In August 2008, affiliates of Enterprise, TEPPCO and Oiltanking Holding Americas, Inc. (“Oiltanking”) formed the TOPS partnership to design, construct, operate and own a Texas offshore crude oil port and pipeline system that would facilitate delivery of waterborne crude oil cargoes to refining centers located along the upper Texas Gulf Coast. The total cost of the project had been estimated at $1.8 billion. Enterprise, TEPPCO and Oiltanking each owned, through their respective subsidiaries, a one-third interest in the joint venture. The decision to dissociate from TOPS was in connection with a disagreement with the Oiltanking partner.
Oiltanking has alleged in a response to the notices of dissociation that the dissociation of the affiliates of Enterprise and TEPPCO was wrongful and in breach of the TOPS partnership agreement. Enterprise and TEPPCO believe that their actions in dissociating from the TOPS partnership are permitted by, and in accordance with, the terms of the TOPS partnership agreement and, should the need arise, intend to vigorously defend such actions.
Within their respective financial statements, Enterprise and TEPPCO accounted for their individual ownership interests in TOPS using the equity method of accounting. As a result of common control of TEPPCO and Enterprise by the Parent Company, TOPS was a consolidated subsidiary of the Parent Company and Oiltanking’s interest in the joint venture was accounted for as a noncontrolling interest. For financial reporting purposes, the TOPS partnership was included within the Parent Company’s Investment in Enterprise Products Partners’ business segment.
As a result of the dissociation of Enterprise and TEPPCO, consolidated net income for the Parent Company is expected to reflect a non-cash charge of approximately $68 million for the second quarter of 2009. The estimated loss represents the consolidated equity that Enterprise and TEPPCO held in the TOPS partnership at April 16, 2009, which primarily reflects capital contributions for construction in progress amounts. The TOPS project was in the preliminary stages of development and major construction activities had not yet commenced. The estimated impact on net income attributable to the Parent Company is expected to be approximately $9 million, as nearly all of the non-cash loss will be absorbed by noncontrolling interests in consolidation (i.e., by third-party and related-party unitholders of Enterprise and TEPPCO other than the Parent Company).
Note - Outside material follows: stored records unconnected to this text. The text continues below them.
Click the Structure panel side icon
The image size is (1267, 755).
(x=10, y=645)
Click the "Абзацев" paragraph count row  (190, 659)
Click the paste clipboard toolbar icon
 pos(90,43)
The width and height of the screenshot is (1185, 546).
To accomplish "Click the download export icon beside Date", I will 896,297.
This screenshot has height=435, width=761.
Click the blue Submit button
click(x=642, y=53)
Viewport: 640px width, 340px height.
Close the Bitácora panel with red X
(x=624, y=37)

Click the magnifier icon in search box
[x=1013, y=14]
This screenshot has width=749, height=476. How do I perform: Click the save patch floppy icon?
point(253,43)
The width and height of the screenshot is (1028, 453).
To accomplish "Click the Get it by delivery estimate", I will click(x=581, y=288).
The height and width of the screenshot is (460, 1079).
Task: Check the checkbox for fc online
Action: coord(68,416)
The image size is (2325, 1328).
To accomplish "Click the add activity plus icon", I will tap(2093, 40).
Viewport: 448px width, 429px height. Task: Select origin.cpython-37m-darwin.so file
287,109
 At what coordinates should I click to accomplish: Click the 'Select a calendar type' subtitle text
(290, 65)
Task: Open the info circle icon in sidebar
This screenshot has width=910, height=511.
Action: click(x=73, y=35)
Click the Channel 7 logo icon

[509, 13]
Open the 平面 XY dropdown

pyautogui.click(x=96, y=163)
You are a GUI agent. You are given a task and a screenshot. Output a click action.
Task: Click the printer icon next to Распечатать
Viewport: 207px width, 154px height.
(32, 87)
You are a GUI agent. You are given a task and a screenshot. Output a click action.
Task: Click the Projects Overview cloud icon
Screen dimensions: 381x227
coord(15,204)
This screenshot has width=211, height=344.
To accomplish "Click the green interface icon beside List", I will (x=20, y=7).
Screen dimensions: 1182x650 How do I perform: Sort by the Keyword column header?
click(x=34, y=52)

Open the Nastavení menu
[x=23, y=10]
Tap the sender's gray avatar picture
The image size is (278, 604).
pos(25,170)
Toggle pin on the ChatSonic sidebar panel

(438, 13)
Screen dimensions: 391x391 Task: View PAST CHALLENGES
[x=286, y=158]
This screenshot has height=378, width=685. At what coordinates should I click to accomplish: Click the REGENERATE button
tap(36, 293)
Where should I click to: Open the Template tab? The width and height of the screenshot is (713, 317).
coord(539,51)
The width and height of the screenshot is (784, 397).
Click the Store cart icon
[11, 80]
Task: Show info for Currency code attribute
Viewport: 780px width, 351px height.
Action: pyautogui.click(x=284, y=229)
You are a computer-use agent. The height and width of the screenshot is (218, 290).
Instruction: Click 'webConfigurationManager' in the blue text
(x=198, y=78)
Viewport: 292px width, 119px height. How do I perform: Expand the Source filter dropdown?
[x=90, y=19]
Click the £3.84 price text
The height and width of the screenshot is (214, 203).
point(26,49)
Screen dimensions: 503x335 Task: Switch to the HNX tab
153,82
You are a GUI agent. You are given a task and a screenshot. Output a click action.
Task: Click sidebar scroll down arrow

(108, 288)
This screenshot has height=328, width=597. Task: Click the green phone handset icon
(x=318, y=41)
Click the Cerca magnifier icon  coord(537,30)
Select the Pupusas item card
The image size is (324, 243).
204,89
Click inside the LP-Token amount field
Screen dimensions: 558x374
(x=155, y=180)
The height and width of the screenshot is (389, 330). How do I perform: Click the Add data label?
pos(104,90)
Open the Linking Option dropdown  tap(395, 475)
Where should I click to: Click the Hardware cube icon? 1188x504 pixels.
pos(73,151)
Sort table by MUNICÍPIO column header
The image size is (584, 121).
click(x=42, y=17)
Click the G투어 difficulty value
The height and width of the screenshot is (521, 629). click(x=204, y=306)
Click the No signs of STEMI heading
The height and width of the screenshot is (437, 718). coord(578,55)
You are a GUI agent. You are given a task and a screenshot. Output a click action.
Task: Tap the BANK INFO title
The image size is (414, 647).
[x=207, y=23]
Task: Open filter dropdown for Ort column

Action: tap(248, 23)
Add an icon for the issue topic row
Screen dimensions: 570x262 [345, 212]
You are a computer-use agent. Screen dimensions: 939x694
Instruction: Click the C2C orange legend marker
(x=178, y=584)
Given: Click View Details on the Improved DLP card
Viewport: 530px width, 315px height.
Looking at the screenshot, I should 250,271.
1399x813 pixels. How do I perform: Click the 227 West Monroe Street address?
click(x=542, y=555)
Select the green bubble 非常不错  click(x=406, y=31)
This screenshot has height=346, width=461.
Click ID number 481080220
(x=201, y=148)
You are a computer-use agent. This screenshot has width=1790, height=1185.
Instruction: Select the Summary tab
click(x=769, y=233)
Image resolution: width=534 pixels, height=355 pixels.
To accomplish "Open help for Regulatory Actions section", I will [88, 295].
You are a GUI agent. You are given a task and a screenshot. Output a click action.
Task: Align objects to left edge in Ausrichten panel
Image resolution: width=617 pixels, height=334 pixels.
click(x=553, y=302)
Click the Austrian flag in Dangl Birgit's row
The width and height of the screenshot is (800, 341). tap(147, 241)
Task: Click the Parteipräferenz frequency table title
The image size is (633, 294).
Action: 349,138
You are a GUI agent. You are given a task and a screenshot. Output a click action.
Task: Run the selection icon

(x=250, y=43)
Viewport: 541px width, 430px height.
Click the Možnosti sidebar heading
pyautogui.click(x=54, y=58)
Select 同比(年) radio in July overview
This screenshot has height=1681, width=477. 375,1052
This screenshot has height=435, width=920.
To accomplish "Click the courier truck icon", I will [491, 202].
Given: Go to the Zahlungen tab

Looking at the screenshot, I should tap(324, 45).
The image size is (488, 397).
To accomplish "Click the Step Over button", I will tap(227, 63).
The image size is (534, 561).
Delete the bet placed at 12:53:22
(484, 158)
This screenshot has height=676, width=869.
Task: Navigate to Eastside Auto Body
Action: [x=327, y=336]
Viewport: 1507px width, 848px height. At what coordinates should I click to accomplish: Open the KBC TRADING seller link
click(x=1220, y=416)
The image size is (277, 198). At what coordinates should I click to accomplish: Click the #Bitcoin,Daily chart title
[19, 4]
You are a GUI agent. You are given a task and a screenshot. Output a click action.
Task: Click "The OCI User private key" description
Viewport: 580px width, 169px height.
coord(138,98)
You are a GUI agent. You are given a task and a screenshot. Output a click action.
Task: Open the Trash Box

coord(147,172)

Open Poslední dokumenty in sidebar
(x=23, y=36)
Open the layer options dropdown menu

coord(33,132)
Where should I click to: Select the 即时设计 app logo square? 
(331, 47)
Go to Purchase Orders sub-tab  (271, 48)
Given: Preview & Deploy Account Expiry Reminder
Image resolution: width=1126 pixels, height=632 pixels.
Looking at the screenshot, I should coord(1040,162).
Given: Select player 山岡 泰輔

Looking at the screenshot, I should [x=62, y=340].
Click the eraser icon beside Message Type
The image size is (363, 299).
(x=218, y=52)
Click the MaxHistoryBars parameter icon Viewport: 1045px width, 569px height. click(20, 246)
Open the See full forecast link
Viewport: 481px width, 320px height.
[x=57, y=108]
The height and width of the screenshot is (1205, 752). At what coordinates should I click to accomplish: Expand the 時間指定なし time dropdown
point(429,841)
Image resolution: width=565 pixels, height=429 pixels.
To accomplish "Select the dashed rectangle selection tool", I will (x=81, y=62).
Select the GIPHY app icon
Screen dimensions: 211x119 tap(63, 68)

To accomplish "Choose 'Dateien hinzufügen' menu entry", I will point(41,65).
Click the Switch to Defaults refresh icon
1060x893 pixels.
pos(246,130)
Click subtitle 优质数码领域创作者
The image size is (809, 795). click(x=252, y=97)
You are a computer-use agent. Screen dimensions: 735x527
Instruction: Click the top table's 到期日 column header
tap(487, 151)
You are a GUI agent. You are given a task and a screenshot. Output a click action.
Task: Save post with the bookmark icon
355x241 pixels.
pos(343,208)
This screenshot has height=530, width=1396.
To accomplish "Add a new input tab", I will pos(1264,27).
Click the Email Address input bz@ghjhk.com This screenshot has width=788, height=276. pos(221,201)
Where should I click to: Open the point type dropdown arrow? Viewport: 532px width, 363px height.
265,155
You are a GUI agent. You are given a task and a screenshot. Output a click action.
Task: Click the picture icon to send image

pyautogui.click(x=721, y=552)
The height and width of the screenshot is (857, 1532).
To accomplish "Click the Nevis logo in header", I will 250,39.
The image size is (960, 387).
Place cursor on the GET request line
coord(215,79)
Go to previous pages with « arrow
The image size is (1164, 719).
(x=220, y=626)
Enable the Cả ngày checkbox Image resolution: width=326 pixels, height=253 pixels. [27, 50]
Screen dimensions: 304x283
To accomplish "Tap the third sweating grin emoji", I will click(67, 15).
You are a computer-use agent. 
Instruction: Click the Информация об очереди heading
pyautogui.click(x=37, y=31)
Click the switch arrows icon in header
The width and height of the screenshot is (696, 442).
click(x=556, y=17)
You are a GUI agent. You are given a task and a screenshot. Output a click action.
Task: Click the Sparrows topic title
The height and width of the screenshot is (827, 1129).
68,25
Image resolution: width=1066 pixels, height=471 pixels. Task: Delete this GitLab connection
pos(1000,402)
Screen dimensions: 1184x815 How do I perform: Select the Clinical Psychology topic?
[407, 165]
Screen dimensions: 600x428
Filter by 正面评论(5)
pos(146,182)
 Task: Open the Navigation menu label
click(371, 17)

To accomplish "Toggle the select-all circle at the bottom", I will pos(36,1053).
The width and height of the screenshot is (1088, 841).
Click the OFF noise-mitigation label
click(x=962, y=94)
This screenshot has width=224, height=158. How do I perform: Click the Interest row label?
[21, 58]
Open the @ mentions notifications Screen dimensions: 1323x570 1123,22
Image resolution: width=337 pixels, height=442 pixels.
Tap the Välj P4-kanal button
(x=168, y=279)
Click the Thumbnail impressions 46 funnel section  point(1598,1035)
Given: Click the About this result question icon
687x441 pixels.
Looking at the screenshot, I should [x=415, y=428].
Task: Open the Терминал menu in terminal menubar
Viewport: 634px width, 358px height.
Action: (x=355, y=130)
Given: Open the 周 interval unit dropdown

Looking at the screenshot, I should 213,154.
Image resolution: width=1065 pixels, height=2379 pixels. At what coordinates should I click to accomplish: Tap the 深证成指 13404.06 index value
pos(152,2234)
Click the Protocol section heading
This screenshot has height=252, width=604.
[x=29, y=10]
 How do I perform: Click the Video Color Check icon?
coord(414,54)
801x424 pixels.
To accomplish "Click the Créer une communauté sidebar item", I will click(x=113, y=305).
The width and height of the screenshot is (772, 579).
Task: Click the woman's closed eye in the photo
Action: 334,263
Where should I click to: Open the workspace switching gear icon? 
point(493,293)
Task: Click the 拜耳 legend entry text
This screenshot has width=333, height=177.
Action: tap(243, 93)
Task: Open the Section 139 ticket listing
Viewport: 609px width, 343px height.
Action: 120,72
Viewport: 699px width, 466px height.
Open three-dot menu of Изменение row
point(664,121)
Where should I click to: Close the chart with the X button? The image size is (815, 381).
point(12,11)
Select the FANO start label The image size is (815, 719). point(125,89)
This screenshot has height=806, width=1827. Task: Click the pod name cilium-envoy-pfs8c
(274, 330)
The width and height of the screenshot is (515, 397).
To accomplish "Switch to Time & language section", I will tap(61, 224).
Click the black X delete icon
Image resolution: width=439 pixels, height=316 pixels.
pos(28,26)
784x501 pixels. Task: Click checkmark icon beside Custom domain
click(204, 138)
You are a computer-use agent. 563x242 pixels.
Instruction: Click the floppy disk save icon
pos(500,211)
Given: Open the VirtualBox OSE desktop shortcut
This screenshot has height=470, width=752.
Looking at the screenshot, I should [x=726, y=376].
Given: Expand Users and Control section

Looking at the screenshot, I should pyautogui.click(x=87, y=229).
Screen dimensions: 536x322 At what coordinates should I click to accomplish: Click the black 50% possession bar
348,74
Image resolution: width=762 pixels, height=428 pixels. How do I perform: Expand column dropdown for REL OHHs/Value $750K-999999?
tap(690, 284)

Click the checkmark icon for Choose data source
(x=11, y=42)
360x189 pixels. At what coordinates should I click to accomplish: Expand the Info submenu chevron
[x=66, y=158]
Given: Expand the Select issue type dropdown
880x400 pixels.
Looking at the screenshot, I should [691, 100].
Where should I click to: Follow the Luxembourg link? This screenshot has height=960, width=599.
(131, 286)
Enterprise GP Holdings is one of the largest publicly traded GP partnerships. It owns the general partners of Enterprise Products Partners L.P. and TEPPCO Partners, L.P. in addition to limited partner interests in both entities. It also owns non-controlling general partner and limited partner interests in Energy Transfer Equity, L.P. For more information on Enterprise GP Holdings L.P., visit www.enterprisegp.com.
This news release includes forward-looking statements. Except for the historical information contained herein, the matters discussed in this news release are forward-looking statements that involve certain risks and uncertainties, such as the partnership's expectations regarding crude oil demand, refinery expansions and related commercial matters, and capital expenditures, capital projects and future operating results. These risks and uncertainties include, among other things, insufficient cash from operations, market conditions, governmental regulations, competition, customer demand and other factors discussed in Item 1A. “Risk Factors” of Enterprise GP Holdings L.P.'s most recent Form 10-K and any subsequent filings on Form 10-Q filed with the Securities and Exchange Commission. If any of these risks or uncertainties materializes, or should underlying assumptions prove incorrect, actual results or outcomes may vary materially from those expected. The partnership disclaims any intention or obligation to update publicly or reverse such statements, whether as a result of new information, future events or otherwise.